[Stored records]
• • • • • • •
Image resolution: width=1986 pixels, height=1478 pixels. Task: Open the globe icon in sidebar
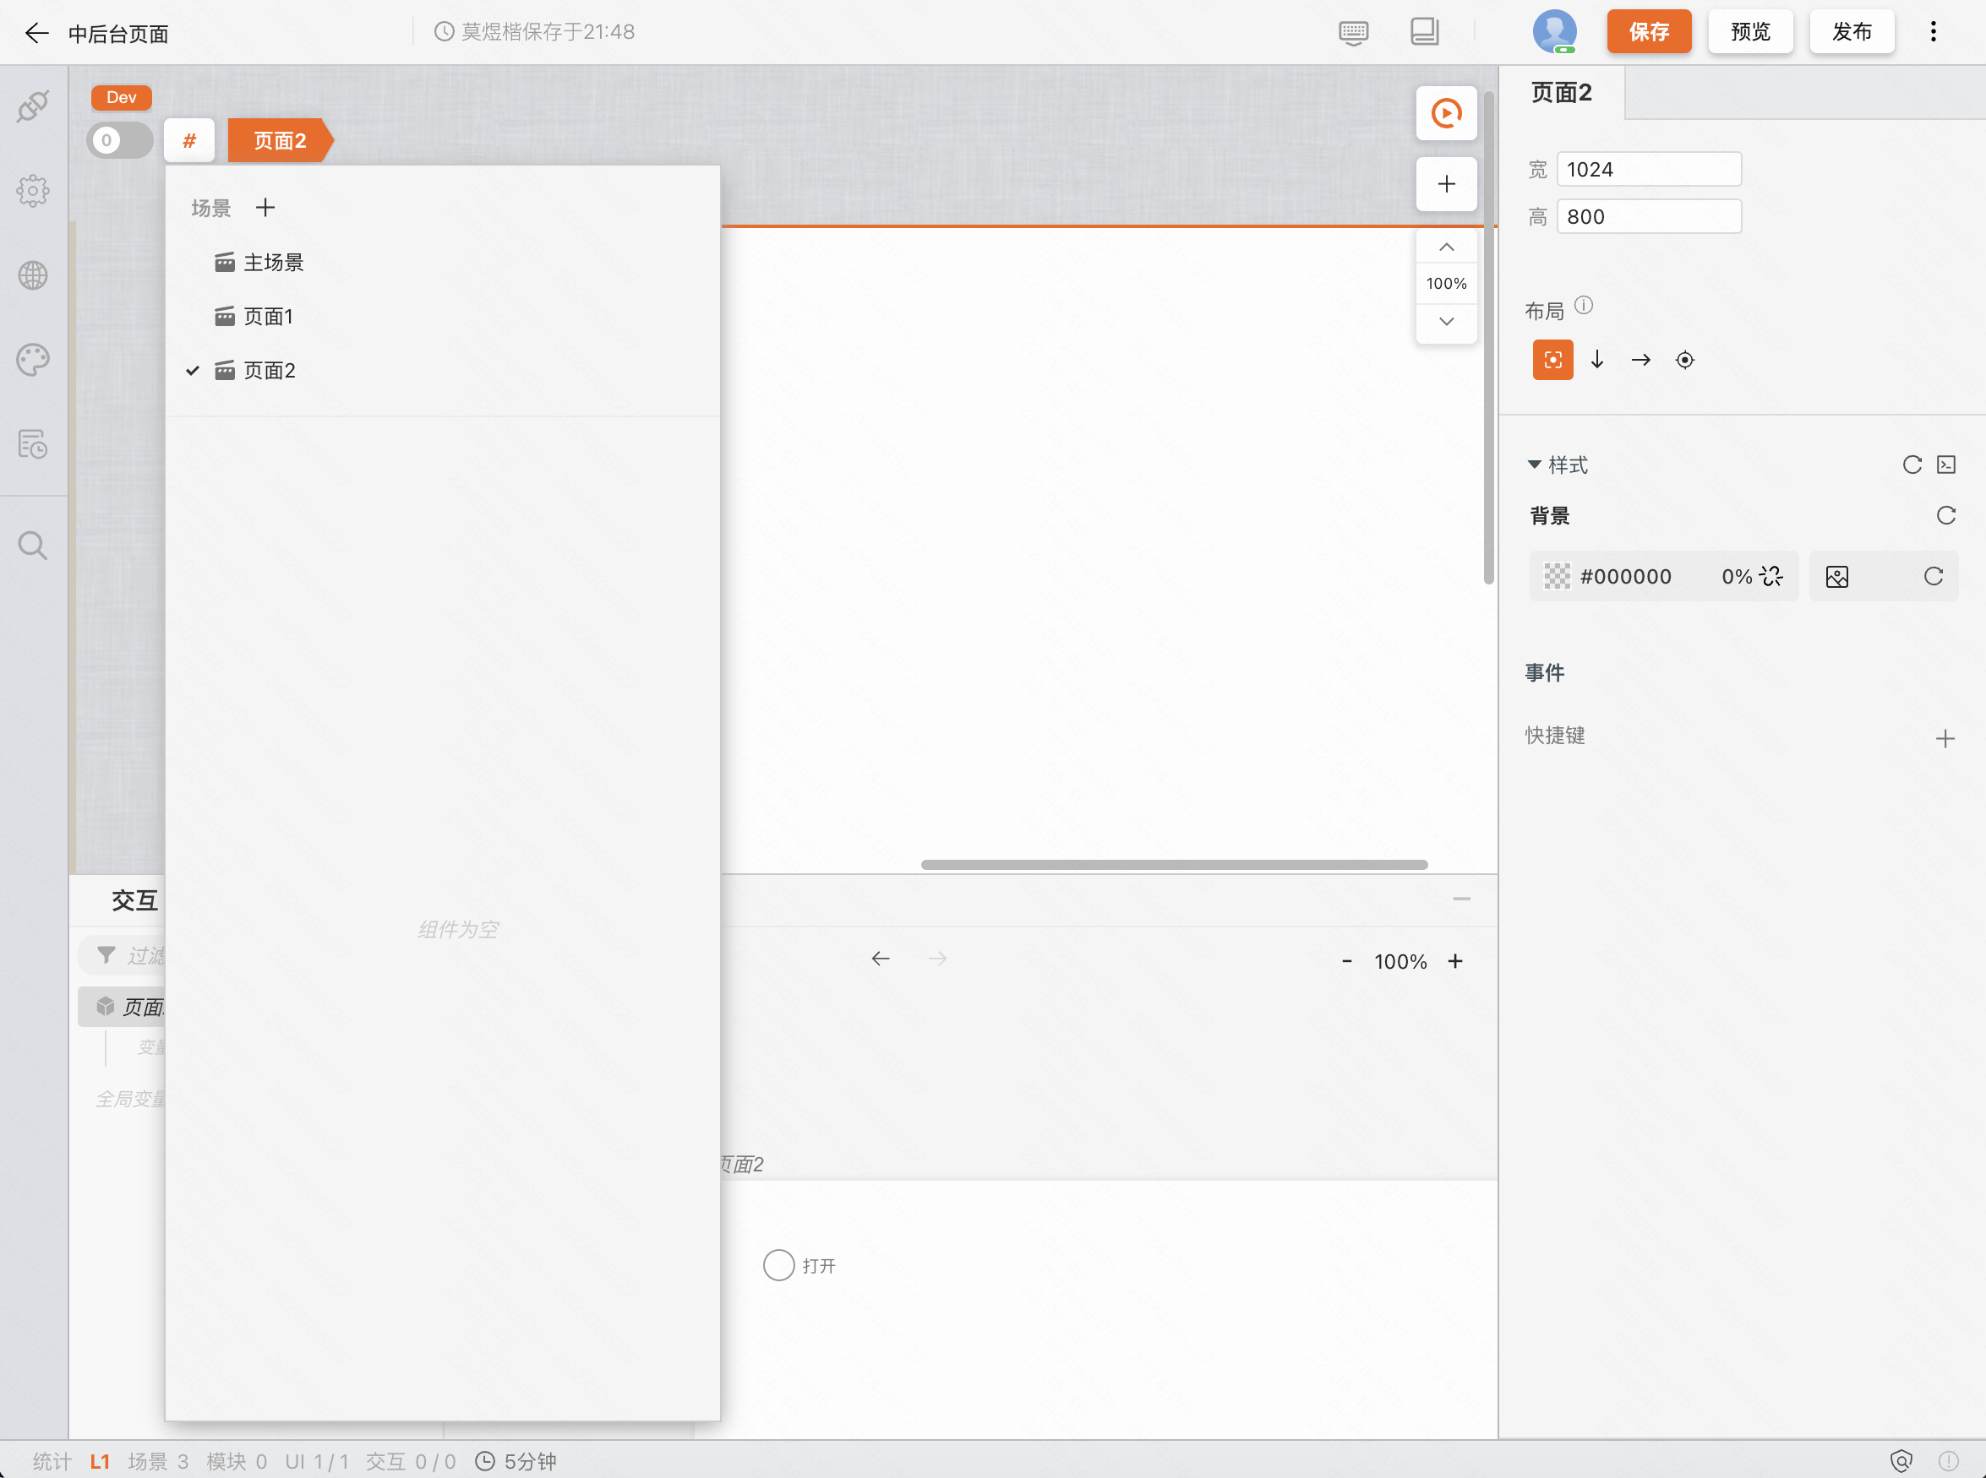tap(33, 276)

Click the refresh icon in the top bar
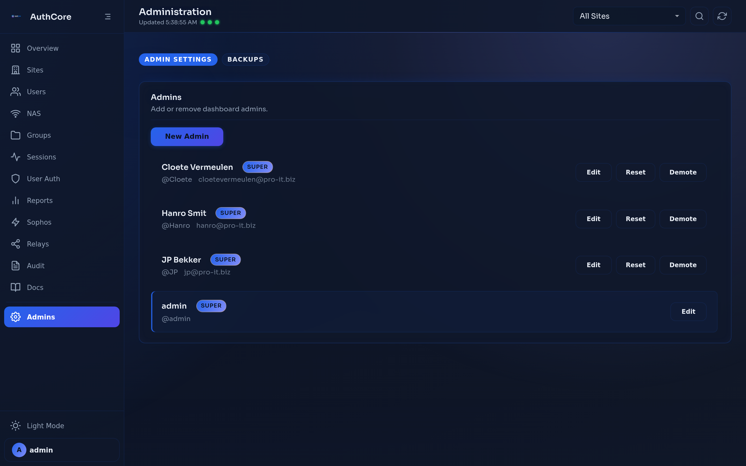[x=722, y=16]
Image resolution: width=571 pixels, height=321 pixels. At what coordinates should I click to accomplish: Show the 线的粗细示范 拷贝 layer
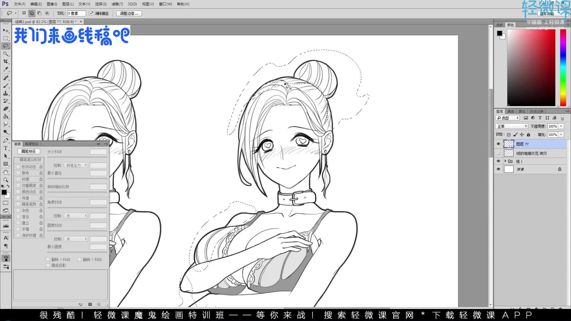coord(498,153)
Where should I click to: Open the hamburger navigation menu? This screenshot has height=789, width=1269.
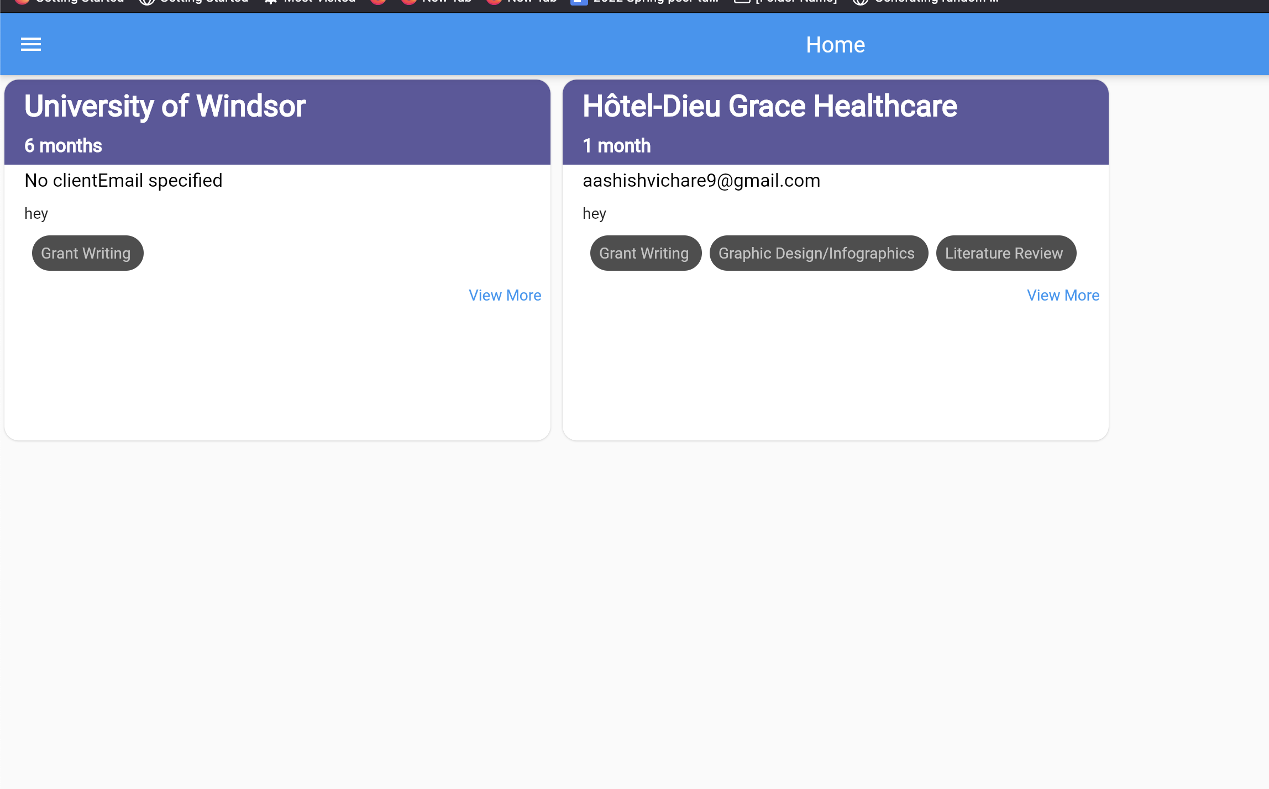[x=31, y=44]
• • • • • • •
* _EXERCISE_:
Retype each line above precisely, please. Skip anything that is a picture.

* _RESULT OF THE TASK_:
Image resolution: width=1986 pixels, height=1478 pixels. Task: Open the globe icon in sidebar
tap(33, 276)

Click the refresh icon in the top bar
[x=722, y=16]
Image resolution: width=571 pixels, height=321 pixels. At what coordinates should I click to accomplish: Show the 线的粗细示范 拷贝 layer
coord(498,153)
Where should I click to: Open the hamburger navigation menu? This screenshot has height=789, width=1269.
[x=31, y=44]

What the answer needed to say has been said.